What to produce:
So that the copy matches the original, write out every entry exactly.

Extracted entries:
##############################

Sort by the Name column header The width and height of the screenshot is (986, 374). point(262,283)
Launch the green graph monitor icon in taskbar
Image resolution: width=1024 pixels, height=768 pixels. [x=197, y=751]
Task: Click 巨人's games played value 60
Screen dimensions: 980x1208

##############################

Response to this task:
Sort by the Name column header The width and height of the screenshot is (986, 374). point(262,283)
Launch the green graph monitor icon in taskbar
Image resolution: width=1024 pixels, height=768 pixels. [x=197, y=751]
Task: Click 巨人's games played value 60
Screen dimensions: 980x1208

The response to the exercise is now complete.